**What you have to do**
The answer must be the data, repeated exactly.

**Data provided**

┄┄┄┄┄┄┄┄┄┄┄┄┄┄┄┄┄┄┄┄

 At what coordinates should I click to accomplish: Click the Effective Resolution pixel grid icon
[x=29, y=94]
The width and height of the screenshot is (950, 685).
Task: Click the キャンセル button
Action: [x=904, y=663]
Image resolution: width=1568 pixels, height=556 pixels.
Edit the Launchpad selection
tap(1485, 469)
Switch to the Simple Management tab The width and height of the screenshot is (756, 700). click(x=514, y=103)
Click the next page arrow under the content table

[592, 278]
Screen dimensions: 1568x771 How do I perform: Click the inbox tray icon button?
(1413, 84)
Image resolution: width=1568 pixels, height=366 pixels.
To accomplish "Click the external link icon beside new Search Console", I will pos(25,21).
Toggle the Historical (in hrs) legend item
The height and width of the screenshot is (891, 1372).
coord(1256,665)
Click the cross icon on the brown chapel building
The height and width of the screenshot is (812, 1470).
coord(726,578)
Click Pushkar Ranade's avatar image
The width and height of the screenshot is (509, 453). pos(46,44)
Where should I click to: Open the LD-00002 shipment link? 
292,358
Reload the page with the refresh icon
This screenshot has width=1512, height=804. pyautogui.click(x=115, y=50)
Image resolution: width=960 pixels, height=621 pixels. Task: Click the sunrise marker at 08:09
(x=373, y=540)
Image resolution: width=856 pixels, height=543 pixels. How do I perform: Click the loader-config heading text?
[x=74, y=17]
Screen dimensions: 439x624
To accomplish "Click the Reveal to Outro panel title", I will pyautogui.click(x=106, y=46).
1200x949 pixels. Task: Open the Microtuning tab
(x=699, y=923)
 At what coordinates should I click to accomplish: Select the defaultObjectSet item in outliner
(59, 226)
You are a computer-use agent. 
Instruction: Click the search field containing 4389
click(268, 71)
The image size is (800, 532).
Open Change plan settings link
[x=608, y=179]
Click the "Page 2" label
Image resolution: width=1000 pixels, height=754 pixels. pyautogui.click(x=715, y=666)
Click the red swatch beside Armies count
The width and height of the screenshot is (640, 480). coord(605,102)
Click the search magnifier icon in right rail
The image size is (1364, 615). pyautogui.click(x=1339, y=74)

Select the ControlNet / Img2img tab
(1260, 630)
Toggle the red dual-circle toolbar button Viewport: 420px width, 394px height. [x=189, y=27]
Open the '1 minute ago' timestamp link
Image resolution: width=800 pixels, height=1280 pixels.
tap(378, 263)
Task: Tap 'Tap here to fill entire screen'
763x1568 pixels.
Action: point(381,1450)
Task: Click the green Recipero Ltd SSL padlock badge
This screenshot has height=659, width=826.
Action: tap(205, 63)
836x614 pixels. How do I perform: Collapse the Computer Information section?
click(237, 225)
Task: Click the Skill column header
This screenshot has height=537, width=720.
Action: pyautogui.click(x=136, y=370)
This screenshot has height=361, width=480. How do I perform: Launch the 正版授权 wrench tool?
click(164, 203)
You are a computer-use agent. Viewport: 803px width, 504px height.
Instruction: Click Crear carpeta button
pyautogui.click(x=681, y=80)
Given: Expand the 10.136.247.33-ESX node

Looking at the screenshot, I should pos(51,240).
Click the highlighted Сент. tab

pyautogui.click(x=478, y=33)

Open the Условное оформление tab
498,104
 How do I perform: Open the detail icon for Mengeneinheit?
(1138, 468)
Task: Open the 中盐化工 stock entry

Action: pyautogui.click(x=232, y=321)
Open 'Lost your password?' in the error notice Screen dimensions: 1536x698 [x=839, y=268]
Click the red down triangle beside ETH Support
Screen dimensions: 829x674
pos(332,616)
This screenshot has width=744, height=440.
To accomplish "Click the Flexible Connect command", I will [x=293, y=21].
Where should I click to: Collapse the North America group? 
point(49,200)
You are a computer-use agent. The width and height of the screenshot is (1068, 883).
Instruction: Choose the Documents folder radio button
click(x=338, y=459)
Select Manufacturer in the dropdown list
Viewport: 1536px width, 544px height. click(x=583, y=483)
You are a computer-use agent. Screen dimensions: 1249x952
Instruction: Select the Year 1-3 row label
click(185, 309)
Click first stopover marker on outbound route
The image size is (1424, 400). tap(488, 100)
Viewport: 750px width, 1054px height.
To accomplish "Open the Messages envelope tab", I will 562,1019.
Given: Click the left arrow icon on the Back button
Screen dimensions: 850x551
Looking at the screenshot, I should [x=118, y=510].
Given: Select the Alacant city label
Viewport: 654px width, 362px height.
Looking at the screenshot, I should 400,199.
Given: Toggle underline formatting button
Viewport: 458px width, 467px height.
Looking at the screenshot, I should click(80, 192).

┄┄┄┄┄┄┄┄┄┄┄┄┄┄┄┄┄┄┄┄

**Solution**
 At what coordinates should I click to accomplish: Click the Effective Resolution pixel grid icon
[x=29, y=94]
The width and height of the screenshot is (950, 685).
Task: Click the キャンセル button
Action: [x=904, y=663]
Image resolution: width=1568 pixels, height=556 pixels.
Edit the Launchpad selection
tap(1485, 469)
Switch to the Simple Management tab The width and height of the screenshot is (756, 700). click(x=514, y=103)
Click the next page arrow under the content table

[592, 278]
Screen dimensions: 1568x771 How do I perform: Click the inbox tray icon button?
(1413, 84)
Image resolution: width=1568 pixels, height=366 pixels.
To accomplish "Click the external link icon beside new Search Console", I will pos(25,21).
Toggle the Historical (in hrs) legend item
The height and width of the screenshot is (891, 1372).
coord(1256,665)
Click the cross icon on the brown chapel building
The height and width of the screenshot is (812, 1470).
coord(726,578)
Click Pushkar Ranade's avatar image
The width and height of the screenshot is (509, 453). pos(46,44)
Where should I click to: Open the LD-00002 shipment link? 
292,358
Reload the page with the refresh icon
This screenshot has width=1512, height=804. pyautogui.click(x=115, y=50)
Image resolution: width=960 pixels, height=621 pixels. Task: Click the sunrise marker at 08:09
(x=373, y=540)
Image resolution: width=856 pixels, height=543 pixels. How do I perform: Click the loader-config heading text?
[x=74, y=17]
Screen dimensions: 439x624
To accomplish "Click the Reveal to Outro panel title", I will pyautogui.click(x=106, y=46).
1200x949 pixels. Task: Open the Microtuning tab
(x=699, y=923)
 At what coordinates should I click to accomplish: Select the defaultObjectSet item in outliner
(59, 226)
You are a computer-use agent. 
Instruction: Click the search field containing 4389
click(268, 71)
The image size is (800, 532).
Open Change plan settings link
[x=608, y=179]
Click the "Page 2" label
Image resolution: width=1000 pixels, height=754 pixels. pyautogui.click(x=715, y=666)
Click the red swatch beside Armies count
The width and height of the screenshot is (640, 480). coord(605,102)
Click the search magnifier icon in right rail
The image size is (1364, 615). pyautogui.click(x=1339, y=74)

Select the ControlNet / Img2img tab
(1260, 630)
Toggle the red dual-circle toolbar button Viewport: 420px width, 394px height. [x=189, y=27]
Open the '1 minute ago' timestamp link
Image resolution: width=800 pixels, height=1280 pixels.
tap(378, 263)
Task: Tap 'Tap here to fill entire screen'
763x1568 pixels.
Action: point(381,1450)
Task: Click the green Recipero Ltd SSL padlock badge
This screenshot has height=659, width=826.
Action: tap(205, 63)
836x614 pixels. How do I perform: Collapse the Computer Information section?
click(237, 225)
Task: Click the Skill column header
This screenshot has height=537, width=720.
Action: pyautogui.click(x=136, y=370)
This screenshot has height=361, width=480. How do I perform: Launch the 正版授权 wrench tool?
click(164, 203)
You are a computer-use agent. Viewport: 803px width, 504px height.
Instruction: Click Crear carpeta button
pyautogui.click(x=681, y=80)
Given: Expand the 10.136.247.33-ESX node

Looking at the screenshot, I should pos(51,240).
Click the highlighted Сент. tab

pyautogui.click(x=478, y=33)

Open the Условное оформление tab
498,104
 How do I perform: Open the detail icon for Mengeneinheit?
(1138, 468)
Task: Open the 中盐化工 stock entry

Action: pyautogui.click(x=232, y=321)
Open 'Lost your password?' in the error notice Screen dimensions: 1536x698 [x=839, y=268]
Click the red down triangle beside ETH Support
Screen dimensions: 829x674
pos(332,616)
This screenshot has width=744, height=440.
To accomplish "Click the Flexible Connect command", I will [x=293, y=21].
Where should I click to: Collapse the North America group? 
point(49,200)
You are a computer-use agent. The width and height of the screenshot is (1068, 883).
Instruction: Choose the Documents folder radio button
click(x=338, y=459)
Select Manufacturer in the dropdown list
Viewport: 1536px width, 544px height. click(x=583, y=483)
You are a computer-use agent. Screen dimensions: 1249x952
Instruction: Select the Year 1-3 row label
click(185, 309)
Click first stopover marker on outbound route
The image size is (1424, 400). tap(488, 100)
Viewport: 750px width, 1054px height.
To accomplish "Open the Messages envelope tab", I will 562,1019.
Given: Click the left arrow icon on the Back button
Screen dimensions: 850x551
Looking at the screenshot, I should [x=118, y=510].
Given: Select the Alacant city label
Viewport: 654px width, 362px height.
Looking at the screenshot, I should 400,199.
Given: Toggle underline formatting button
Viewport: 458px width, 467px height.
Looking at the screenshot, I should click(80, 192).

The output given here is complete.